To create a more targeted drug for harmful microglia, Dr. Cheng and his lab posed the following questions:
- What molecular differences separate harmful microglia from their normal, beneficial counterparts?
- What existing drugs can specifically target these differences to halt or reverse the formation of harmful microglia?
- If multiple promising drugs were identified, which one showed the most potential? Is there any evidence that these drugs could be effective in humans?
Answering these questions required various types of data. To efficiently combine and analyze extensive datasets for computational evaluation, Dr. Cheng gathered a team to adopt a comprehensive “network-based” approach.
The team collaborated with experts from IBM, Weill Cornell Medicine, Case Western Reserve University, the Cleveland Clinic Lou Ruvo Center for Brain Health, and the University of Nevada, Las Vegas, to help interpret their data.
Under the guidance of lead author Jielin Xu, PhD, the team developed an algorithm to merge and analyze:
- RNA-sequencing datasets from over 700,000 individual cells affected by Alzheimer’s, which helped identify distinct characteristics of harmful microglia based on gene activity.
- Protein-protein interaction data from 18 publicly available datasets, predicting how proteins unique to harmful microglia influence cellular functions.
- Chemical and drug databases to discover which FDA-approved medications might disrupt disease-specific protein interactions linked to harmful microglial activity.
- Real-world patient data from millions of insured individuals to assess whether any identified drugs correlated with reduced rates of Alzheimer’s diagnoses.
“Our study provides a robust deep generative model for identifying repurposable drugs from various Alzheimer’s findings, and the methods can also be applied to other ailments,” remarks Dr.

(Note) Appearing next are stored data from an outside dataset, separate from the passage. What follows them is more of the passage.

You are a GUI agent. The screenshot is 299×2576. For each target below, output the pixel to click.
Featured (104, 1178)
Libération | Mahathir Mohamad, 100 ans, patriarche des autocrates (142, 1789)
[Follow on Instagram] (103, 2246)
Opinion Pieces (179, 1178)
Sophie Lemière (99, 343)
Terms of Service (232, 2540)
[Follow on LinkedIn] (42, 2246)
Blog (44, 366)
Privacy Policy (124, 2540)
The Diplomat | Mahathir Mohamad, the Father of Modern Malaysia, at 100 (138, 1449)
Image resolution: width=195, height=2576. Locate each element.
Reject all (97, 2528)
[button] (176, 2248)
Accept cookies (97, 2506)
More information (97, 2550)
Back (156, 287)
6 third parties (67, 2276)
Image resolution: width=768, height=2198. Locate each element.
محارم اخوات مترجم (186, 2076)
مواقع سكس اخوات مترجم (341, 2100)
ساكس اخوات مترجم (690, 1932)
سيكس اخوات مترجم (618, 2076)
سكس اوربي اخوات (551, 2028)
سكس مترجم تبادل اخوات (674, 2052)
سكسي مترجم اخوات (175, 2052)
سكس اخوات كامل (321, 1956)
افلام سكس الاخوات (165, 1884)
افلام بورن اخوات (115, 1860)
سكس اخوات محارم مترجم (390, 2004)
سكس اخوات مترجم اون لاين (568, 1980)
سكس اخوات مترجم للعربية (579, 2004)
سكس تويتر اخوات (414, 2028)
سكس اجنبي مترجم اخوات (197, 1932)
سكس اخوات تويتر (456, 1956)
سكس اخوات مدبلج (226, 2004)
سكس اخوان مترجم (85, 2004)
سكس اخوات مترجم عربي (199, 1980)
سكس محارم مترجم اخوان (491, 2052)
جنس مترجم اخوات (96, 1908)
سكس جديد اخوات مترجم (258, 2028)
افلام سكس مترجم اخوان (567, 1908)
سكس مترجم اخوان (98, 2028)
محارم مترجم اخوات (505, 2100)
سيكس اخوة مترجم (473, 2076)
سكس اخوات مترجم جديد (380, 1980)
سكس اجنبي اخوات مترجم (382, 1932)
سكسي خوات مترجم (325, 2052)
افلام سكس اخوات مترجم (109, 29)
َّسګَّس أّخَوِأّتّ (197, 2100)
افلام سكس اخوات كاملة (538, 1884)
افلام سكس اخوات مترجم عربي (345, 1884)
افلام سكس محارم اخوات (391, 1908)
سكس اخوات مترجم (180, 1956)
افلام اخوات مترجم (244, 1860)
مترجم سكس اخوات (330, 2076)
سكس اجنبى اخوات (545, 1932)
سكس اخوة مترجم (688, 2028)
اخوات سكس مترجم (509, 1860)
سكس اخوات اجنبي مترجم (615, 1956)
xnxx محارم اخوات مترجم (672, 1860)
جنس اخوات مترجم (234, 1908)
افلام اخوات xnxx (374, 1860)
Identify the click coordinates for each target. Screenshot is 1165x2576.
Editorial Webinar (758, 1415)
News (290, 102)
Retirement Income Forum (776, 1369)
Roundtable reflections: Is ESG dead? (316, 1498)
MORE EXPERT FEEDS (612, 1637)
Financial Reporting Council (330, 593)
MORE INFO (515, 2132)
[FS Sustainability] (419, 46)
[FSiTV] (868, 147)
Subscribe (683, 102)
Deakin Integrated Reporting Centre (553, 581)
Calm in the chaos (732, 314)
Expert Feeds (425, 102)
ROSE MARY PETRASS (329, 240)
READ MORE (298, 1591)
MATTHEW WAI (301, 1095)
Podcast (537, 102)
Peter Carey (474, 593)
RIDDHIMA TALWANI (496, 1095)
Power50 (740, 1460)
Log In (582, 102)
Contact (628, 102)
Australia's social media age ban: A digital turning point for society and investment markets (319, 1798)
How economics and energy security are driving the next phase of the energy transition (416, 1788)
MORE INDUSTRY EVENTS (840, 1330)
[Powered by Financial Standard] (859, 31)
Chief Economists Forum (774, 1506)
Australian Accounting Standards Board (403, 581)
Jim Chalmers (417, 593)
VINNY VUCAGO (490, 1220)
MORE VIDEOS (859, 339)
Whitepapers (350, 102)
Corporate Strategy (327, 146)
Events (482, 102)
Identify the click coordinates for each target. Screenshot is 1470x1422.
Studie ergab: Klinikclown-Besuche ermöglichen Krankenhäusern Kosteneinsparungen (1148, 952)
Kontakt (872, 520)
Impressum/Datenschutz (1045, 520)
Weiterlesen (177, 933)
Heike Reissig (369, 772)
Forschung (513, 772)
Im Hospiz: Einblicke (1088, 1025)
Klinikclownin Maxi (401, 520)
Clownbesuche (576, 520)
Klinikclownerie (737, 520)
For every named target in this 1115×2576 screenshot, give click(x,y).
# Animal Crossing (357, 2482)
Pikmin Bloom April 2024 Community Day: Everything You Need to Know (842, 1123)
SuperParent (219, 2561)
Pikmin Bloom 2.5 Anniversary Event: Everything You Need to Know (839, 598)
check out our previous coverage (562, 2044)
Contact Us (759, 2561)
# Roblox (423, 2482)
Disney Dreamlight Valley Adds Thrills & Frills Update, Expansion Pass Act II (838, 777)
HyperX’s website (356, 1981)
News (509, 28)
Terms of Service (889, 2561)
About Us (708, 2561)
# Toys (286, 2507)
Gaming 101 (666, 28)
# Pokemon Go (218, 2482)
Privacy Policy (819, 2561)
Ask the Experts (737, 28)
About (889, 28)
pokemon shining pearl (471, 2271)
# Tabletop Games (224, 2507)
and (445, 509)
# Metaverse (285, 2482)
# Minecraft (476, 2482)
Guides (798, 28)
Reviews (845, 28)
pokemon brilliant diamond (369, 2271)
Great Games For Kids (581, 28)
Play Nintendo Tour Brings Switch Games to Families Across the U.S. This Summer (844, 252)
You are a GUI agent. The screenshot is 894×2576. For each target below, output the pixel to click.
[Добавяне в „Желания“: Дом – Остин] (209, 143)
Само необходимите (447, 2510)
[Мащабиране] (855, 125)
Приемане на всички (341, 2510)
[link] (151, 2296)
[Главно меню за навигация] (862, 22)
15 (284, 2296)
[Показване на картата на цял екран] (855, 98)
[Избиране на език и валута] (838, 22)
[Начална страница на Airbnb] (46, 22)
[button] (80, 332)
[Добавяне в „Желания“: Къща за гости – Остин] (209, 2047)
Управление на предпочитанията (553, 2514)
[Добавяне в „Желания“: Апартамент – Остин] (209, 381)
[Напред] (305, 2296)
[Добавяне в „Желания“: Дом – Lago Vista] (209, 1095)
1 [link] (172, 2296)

Cheng.
The team’s analyses identified three distinct subtypes of harmful microglia that contributed to disease progression, each with its own genetic profile driving unique behaviors related to Alzheimer’s. For instance, one subtype triggers harmful neuroinflammation, while another facilitates the aggregation of proteins, such as tau, that are associated with Alzheimer’s.
Each subtype exhibited unique genetic signatures that led to their transformation from protective to harmful roles. Further investigation into these harmful microglia and their genetic profiles could unveil additional drug targets and improve treatment options for Alzheimer’s.
The findings indicated that several FDA-approved drugs could already be used to inhibit detrimental transitions in microglia. Repurposing these medications for Alzheimer’s treatment offers a safer and faster alternative to developing entirely new drugs, according to Dr. Xu.
The research also revealed that patients taking one of the potentially repurposable drugs, an NSAID known as Ketorolac, used for treating mild to moderate pain, were diagnosed with Alzheimer’s at a lower rate than those who did not use the drug. Experimental validation revealed that Ketorolac blocked type-I interferon (IFN) signaling, an immune response process, in microglia derived from Alzheimer’s patients. The team plans to conduct further experimental and clinical studies to evaluate Ketorolac’s impact on Alzheimer’s disease.
Dr. Cheng emphasizes that, although their analysis primarily focused on Alzheimer’s, the implications of their findings could extend to various other neurodegenerative and age-related complex diseases.
“Previously, each of these discoveries would require an extensive independent research initiative,” Dr. Cheng notes. “Our advanced computational techniques enable biological, chemical, and patient-related breakthroughs within a single study. These artificial intelligence (AI)-assisted network-based analyses represent the future of biomedical research.”
This research was funded by grants from the National Institute on Aging (NIA).